Composer Cipriani Potter’s “Truth” seal
Gilt metal pendent fob with chased foliate and fox mask motif decoration set with a rectangular foiled back rock crystal seal engraved with a quill and legend TRUTH, English, circa 1830. Height approx: 25mm / 1 inch: £1500.
Accompanied by a letter of family provenance dated October 1909 stating descent from Sir Wyndham Dunstan (1861-1949), the grandson of Cipriani Potter.

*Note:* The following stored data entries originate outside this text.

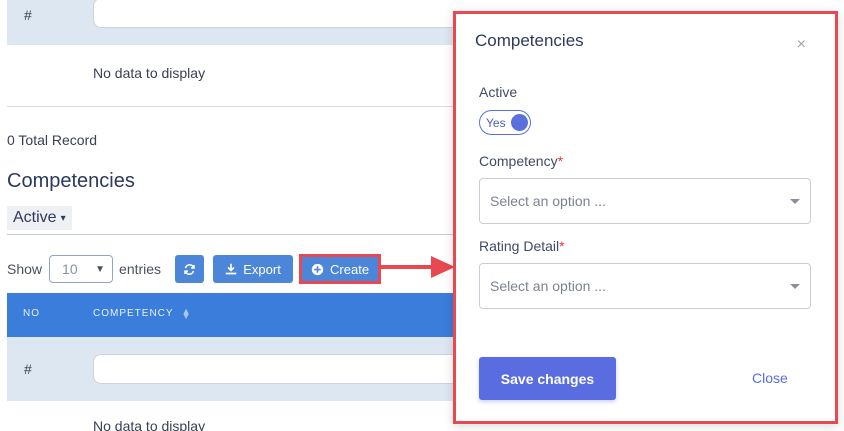 This screenshot has width=844, height=431. Describe the element at coordinates (274, 14) in the screenshot. I see `row-filter-input` at that location.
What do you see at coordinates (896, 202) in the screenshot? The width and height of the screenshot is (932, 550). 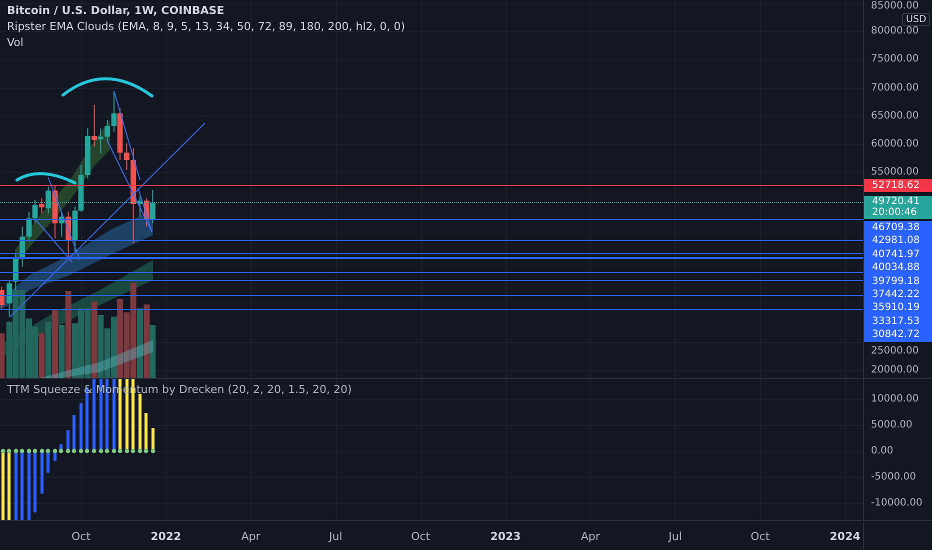 I see `last-price: 49720.41` at bounding box center [896, 202].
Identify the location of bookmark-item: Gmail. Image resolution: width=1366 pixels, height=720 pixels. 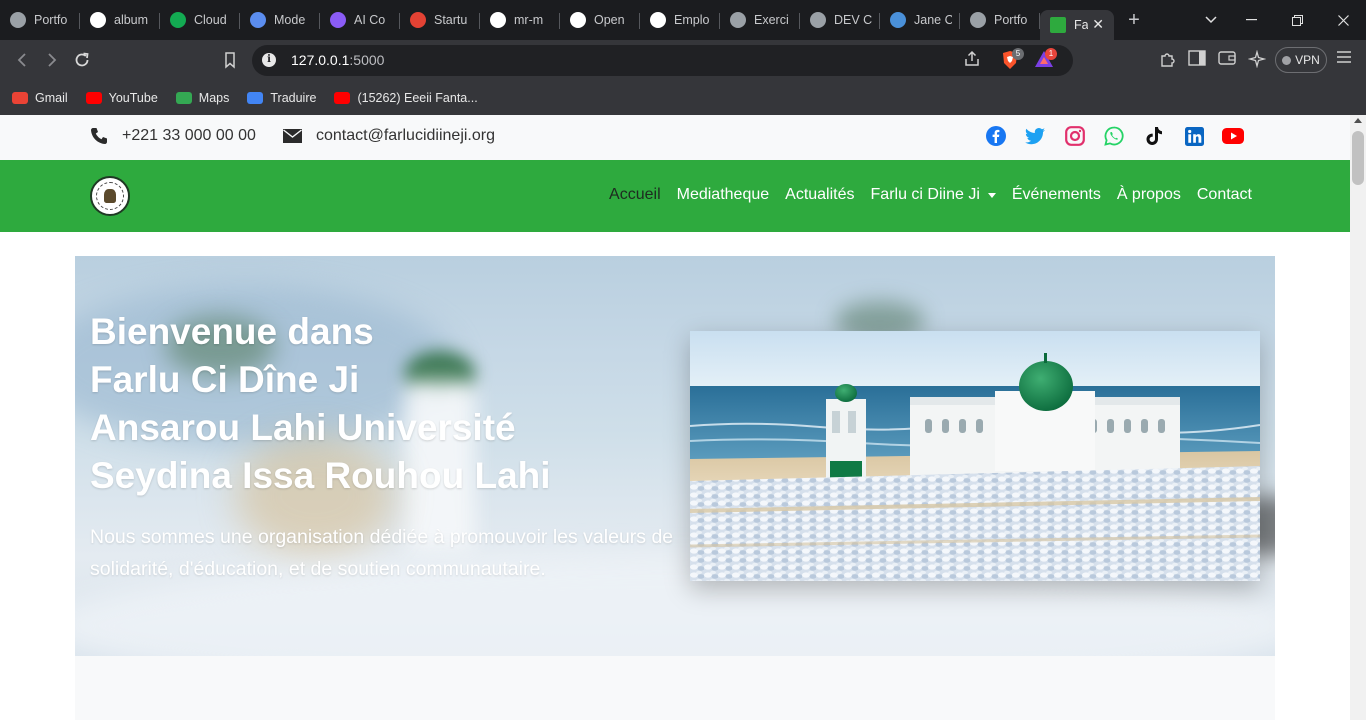
(40, 98).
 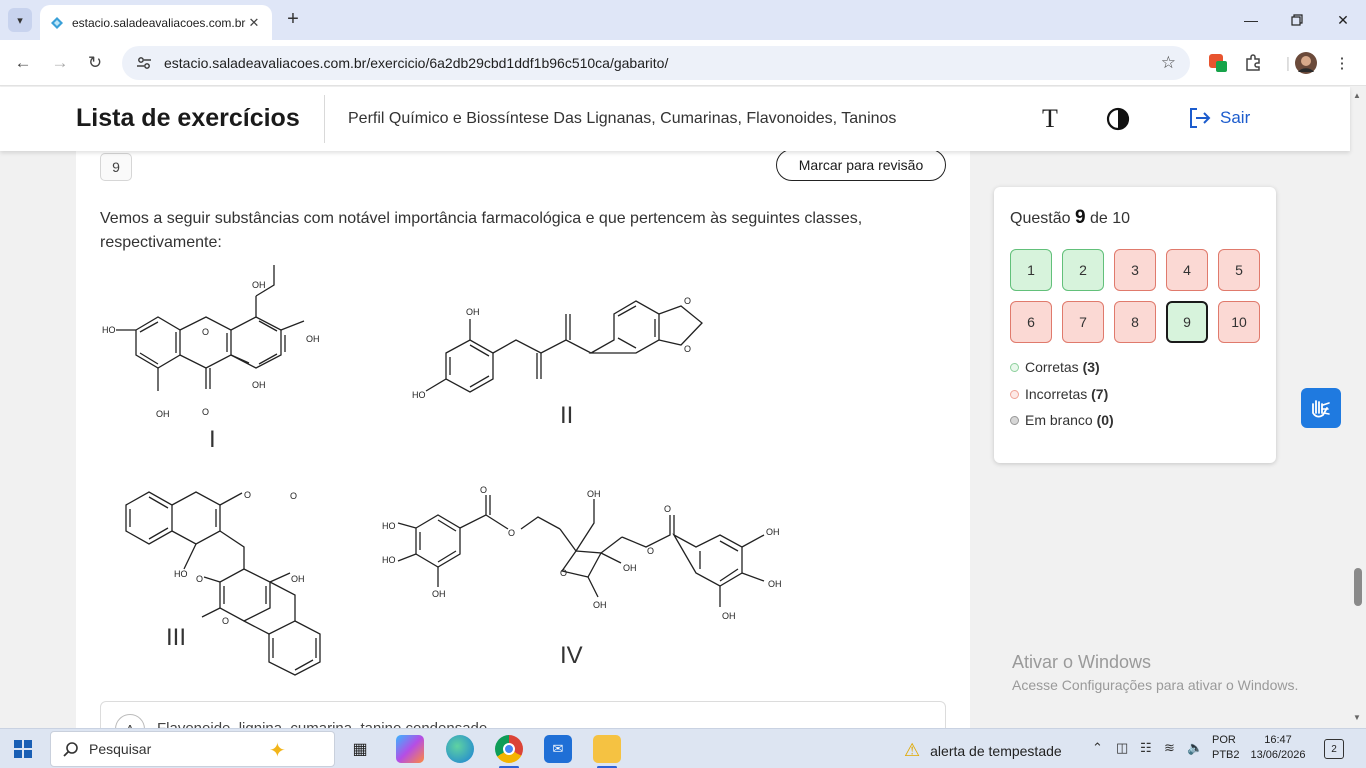 What do you see at coordinates (1187, 270) in the screenshot?
I see `question-button-4: 4` at bounding box center [1187, 270].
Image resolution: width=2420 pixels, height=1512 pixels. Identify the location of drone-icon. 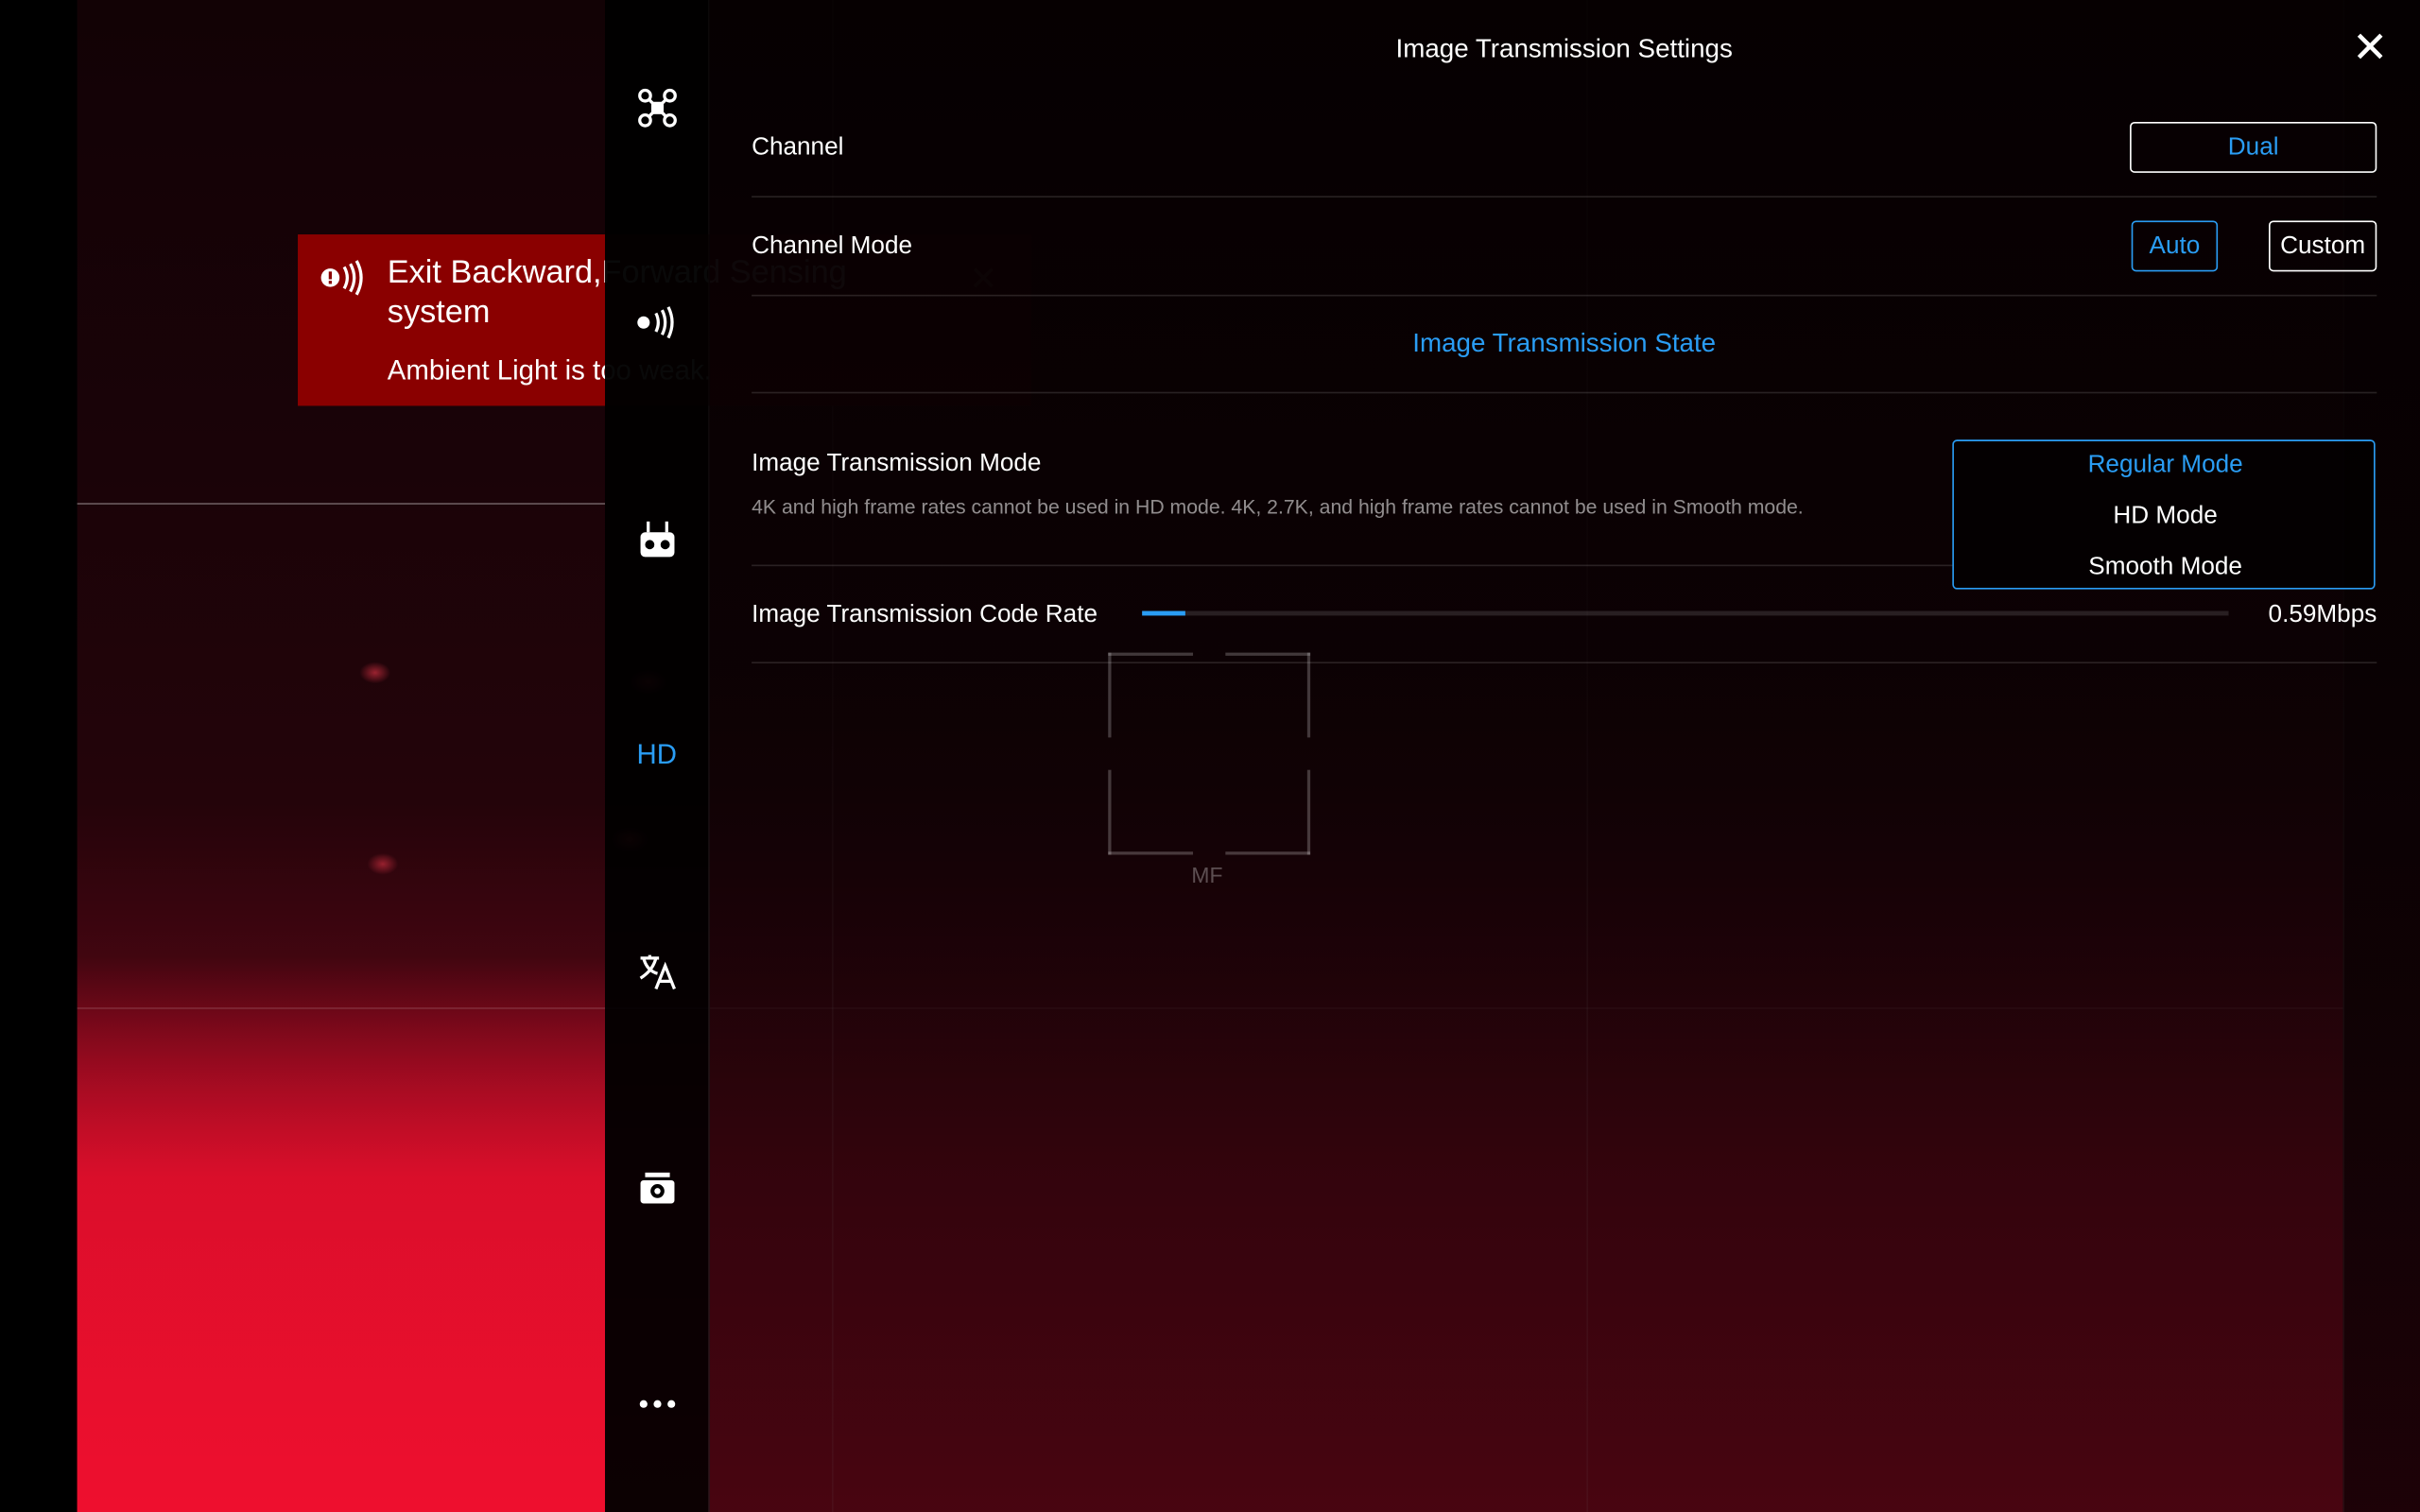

This seal belonged to (Philip) Cipriani Potter (1792-1871), composer and pianist, founder member and later principal of the Royal College of Music. In the 1820’s and 30’s, Potter was a frequent performer with the Philharmonic Society, premiering several Mozart piano concertos and three concertos of Beethoven who he had impressed in Vienna in 1818. Potter compositions – principally of piano music but also encompassing at least nine symphonies and three overtures on a Shakespearen theme – won him praise if not lasting fame. Wagner, who conducted Potter’s symphony in G minor in 1855, found him “rather old fashioned but very amiable”. Listen to Cipriani Potter’s-Symphony No.3 in C minor
Believed named for the 18th century Italian painter Giovanni Baptista Cipriani (1727-1785) on account of a connection of his godmother, ” Chip” Potter moved in artistic circles arranging Handel’s works for the theatre and composing a cantata to a libretto by his friend Gabriel Rossetti. In later life, Potter devoted more time to teaching at the Royal Academy; arranging, editing and writing on the music of others. One of his final performances was at the home of Kate Loder (Lady Thomson) for the premier of Brahm’s Requiem in 1871.
Potter’s fob seal, affecting in its sentiment and modest in scale, is a touching relic of a charming and witty man, one much loved by his many students. Although his star never soared as high as many of his contemporaries, his contributions to English music in the 19th century were substantial, influential and, at the Royal College, long lasting and formative.